The specific content of the courses and learning outcomes is derived from the tasks that society entrusts to the medical profession, responding to a need for health and coinciding with the essential knowledge and skills necessary for professional practice, identified by a shared “core curriculum”. Professional credits and practical training activities must ensure the acquisition of a series of essential skills and abilities related to the “know-how” and “know-how-to-be” of a doctor, also identified by the “core curriculum”.
The teaching programme for the Master's Degree Programme in Medicine and Surgery therefore, offers the right balance of vertical and horizontal integration between:
a) Basic sciences, which must be broad and include knowledge of evolutionary biology, molecular biology, genetics, and biological complexity aimed at understanding the structure and function of the human organism under normal conditions, for the purposes of maintaining health and the correct application of translational scientific research;
b) Knowledge of disease processes and understanding of the mechanisms that cause them, also for the purpose of establishing prevention, diagnosis and therapy;
c) Clinical medical practice and its methodological foundations, which must be particularly solid, through extensive use of tutorial-type teaching, capable of transforming theoretical knowledge into personal experience in such a way as to build one's own scale of values and interests, and to acquire the professional skills useful for managing the complexity of medicine, building one's own professional identity;
d) The Human Sciences, which must constitute a useful foundation for achieving awareness of being a doctor and of the profound values of medical professionalism, in relation to those of the patient and society;
e) The acquisition of scientific, technological, medical, clinical and professional methodology aimed at the health problems of individuals and the community, with due attention to differences in population and sex/gender.
The distinctive features of the educational programme linked to the proper management of the degree programme, in a future-oriented vision, include: 1) adapting the curriculum so that it is increasingly geared towards the needs of the real world (authentic curriculum) and does not merely represent excellence isolated from the social context; 2) the presence of a curriculum that is increasingly flexible to the needs of students and allows for “adaptive learning”, instead of a standardised curriculum; 4) the creation of strong motivational bases that make interpersonal collaboration between students (peer-to-peer, team-based learning) increasingly common, instead of isolation and individualism; 4) the consideration of the student as a true partner in the educational process, rather than a customer of the process being offered; 5) greater emphasis on the quality of teaching and on teachers who obtain excellent ratings in student evaluations of teaching, as opposed to the current focus on the overall quality of individual integrated courses alone.

[Saved data entries]
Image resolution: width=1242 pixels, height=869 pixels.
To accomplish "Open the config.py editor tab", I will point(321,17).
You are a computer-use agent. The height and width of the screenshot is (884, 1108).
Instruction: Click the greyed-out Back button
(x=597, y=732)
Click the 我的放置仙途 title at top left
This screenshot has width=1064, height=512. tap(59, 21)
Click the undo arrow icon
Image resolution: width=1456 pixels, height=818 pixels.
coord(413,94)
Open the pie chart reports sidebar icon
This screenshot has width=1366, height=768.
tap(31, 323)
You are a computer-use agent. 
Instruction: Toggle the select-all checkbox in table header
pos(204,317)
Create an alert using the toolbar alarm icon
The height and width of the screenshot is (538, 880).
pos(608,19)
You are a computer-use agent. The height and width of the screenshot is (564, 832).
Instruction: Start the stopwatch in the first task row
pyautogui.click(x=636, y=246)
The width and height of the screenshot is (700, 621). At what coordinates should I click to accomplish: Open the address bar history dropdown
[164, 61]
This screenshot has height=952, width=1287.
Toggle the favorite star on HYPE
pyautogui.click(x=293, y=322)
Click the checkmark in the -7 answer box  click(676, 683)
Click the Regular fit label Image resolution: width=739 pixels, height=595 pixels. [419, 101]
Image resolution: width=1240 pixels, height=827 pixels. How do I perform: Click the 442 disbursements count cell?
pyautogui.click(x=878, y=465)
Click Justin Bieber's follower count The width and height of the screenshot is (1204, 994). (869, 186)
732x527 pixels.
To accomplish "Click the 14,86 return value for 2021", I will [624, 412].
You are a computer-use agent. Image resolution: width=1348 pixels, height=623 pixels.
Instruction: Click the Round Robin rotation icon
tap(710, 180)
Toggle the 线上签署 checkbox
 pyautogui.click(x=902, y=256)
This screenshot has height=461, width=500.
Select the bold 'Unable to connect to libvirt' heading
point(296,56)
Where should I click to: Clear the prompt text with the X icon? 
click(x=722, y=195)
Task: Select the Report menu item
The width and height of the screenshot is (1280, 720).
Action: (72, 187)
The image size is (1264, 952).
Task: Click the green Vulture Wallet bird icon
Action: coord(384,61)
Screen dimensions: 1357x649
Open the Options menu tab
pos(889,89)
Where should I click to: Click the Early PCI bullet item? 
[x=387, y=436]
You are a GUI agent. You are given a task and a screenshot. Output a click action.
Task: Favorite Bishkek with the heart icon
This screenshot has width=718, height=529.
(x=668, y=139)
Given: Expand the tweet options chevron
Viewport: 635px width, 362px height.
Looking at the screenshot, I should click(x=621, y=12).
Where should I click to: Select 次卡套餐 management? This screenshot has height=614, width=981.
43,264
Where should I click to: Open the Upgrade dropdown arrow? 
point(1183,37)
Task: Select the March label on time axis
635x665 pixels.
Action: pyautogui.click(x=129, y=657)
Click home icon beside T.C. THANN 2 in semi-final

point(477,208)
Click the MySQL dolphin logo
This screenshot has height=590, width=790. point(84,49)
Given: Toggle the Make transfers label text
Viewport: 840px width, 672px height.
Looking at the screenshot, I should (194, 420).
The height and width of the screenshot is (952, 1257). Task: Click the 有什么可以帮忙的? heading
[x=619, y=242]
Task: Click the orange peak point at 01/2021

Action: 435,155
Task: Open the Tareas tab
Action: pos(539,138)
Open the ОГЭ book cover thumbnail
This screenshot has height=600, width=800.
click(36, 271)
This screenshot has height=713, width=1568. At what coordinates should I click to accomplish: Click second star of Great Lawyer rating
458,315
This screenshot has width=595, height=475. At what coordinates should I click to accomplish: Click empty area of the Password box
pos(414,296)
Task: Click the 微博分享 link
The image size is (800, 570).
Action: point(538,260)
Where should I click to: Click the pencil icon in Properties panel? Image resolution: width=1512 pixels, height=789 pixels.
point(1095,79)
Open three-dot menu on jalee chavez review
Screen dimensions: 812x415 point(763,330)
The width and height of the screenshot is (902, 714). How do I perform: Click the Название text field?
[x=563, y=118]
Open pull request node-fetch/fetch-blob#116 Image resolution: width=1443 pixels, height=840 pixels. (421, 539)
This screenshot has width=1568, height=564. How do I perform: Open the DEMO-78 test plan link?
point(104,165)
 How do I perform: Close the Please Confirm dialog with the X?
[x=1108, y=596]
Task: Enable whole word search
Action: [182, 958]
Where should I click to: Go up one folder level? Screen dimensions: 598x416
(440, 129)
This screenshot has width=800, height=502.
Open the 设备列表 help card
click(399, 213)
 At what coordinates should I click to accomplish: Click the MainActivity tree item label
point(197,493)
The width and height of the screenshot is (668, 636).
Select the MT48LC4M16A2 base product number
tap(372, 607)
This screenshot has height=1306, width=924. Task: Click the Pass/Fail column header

*WHAT THE TASK ASKS*. Please say whether each statement agrees with the text on the medicine and surgery curriculum, answering yes or no and quoting the words of the text that decide it. 1. Clinical medical practice is to be taught with extensive use of tutorial-type teaching. 2. The programme favors a standardised curriculum over adaptive learning. 3. The Human Sciences are meant to help students become aware of being a doctor.

*RESULT OF THE TASK*.
1. Yes: "through extensive use of tutorial-type teaching"
2. No: "allows for “adaptive learning”, instead of a standardised curriculum"
3. Yes: "a useful foundation for achieving awareness of being a doctor"